_PROBLEM_.
Write back every line of the listing exactly, excluding images.

_DATASET EXCERPTS_.

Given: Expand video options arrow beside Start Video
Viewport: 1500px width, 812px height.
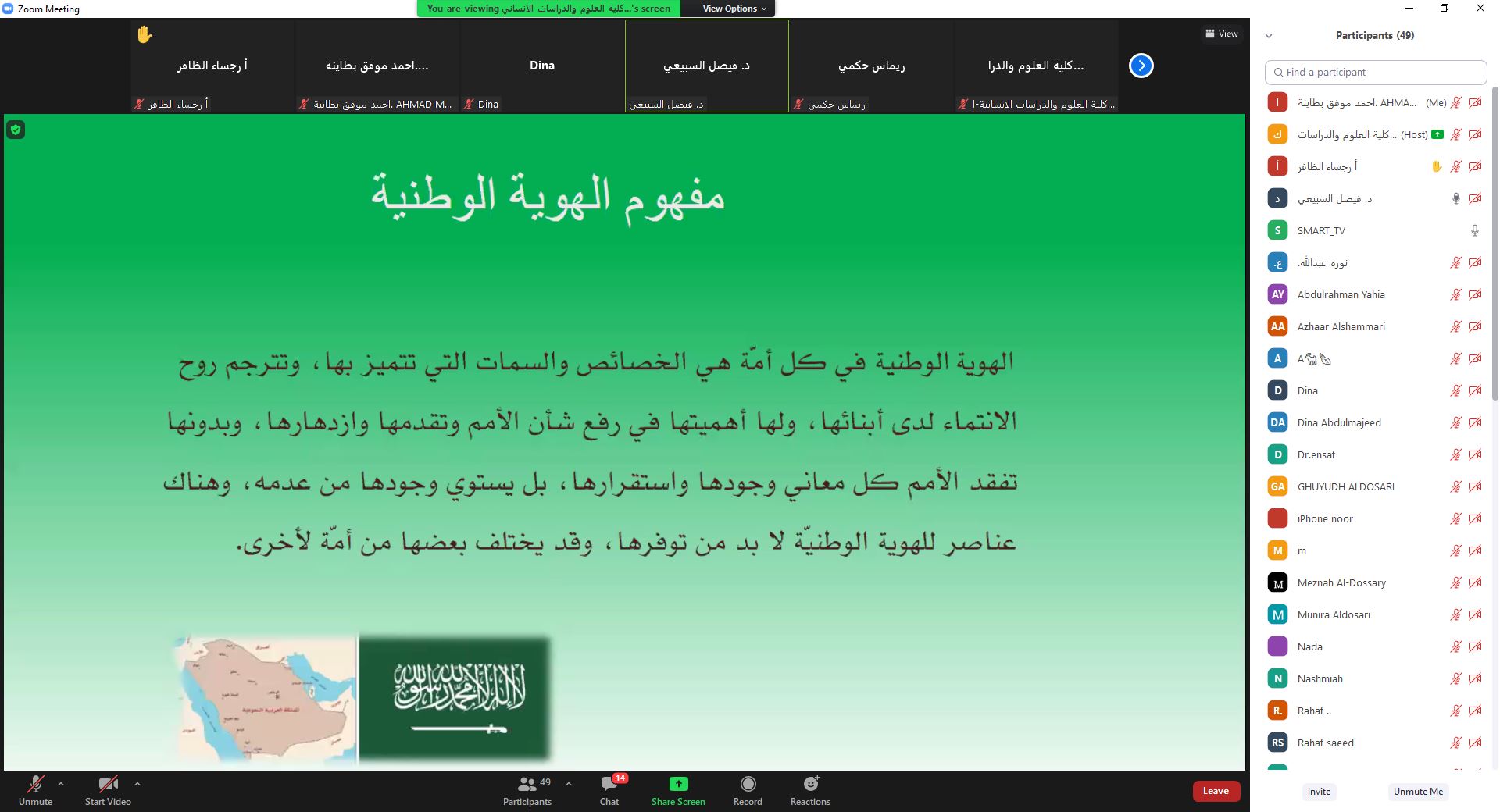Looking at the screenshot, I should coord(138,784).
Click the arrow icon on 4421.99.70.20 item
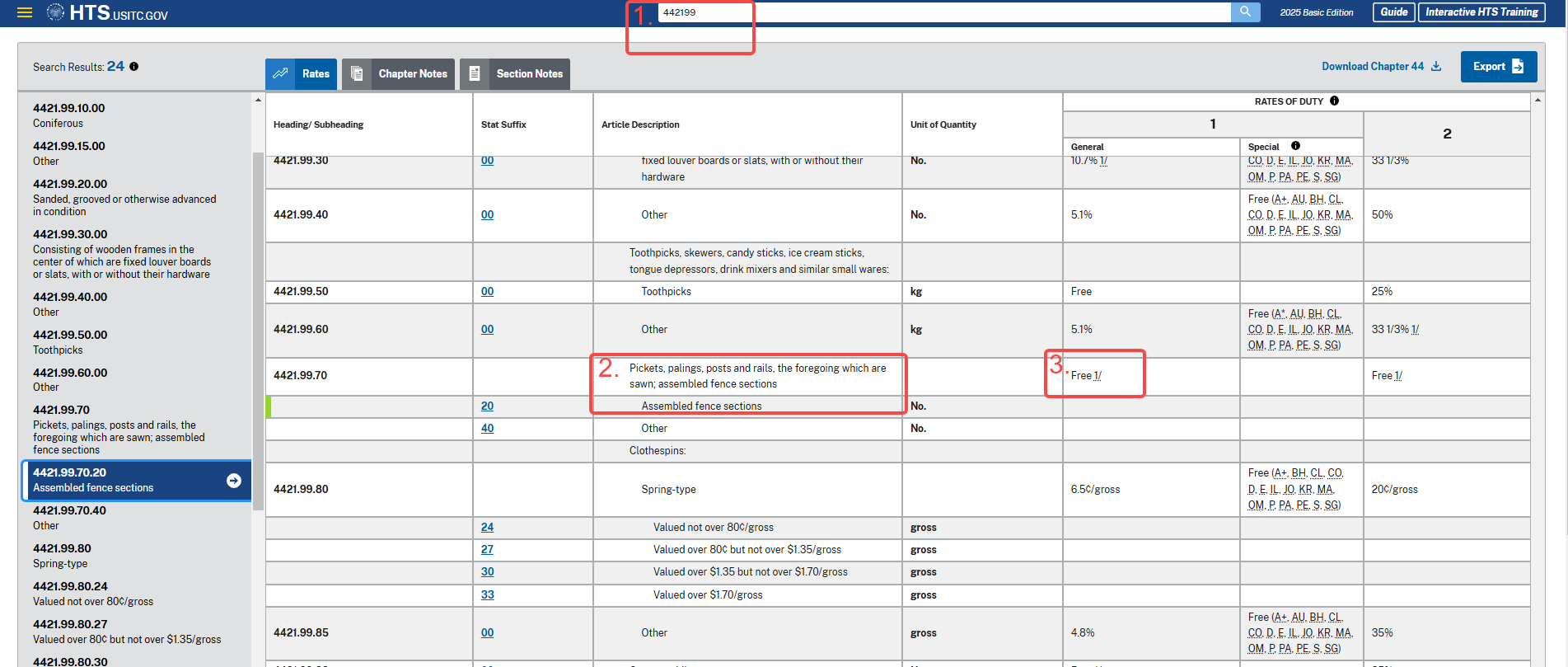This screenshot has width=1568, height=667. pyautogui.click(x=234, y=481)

_RESULT FOR THIS TASK_.
Given: Expand video options arrow beside Start Video
Viewport: 1500px width, 812px height.
Looking at the screenshot, I should coord(138,784).
Click the arrow icon on 4421.99.70.20 item
This screenshot has width=1568, height=667. pyautogui.click(x=234, y=481)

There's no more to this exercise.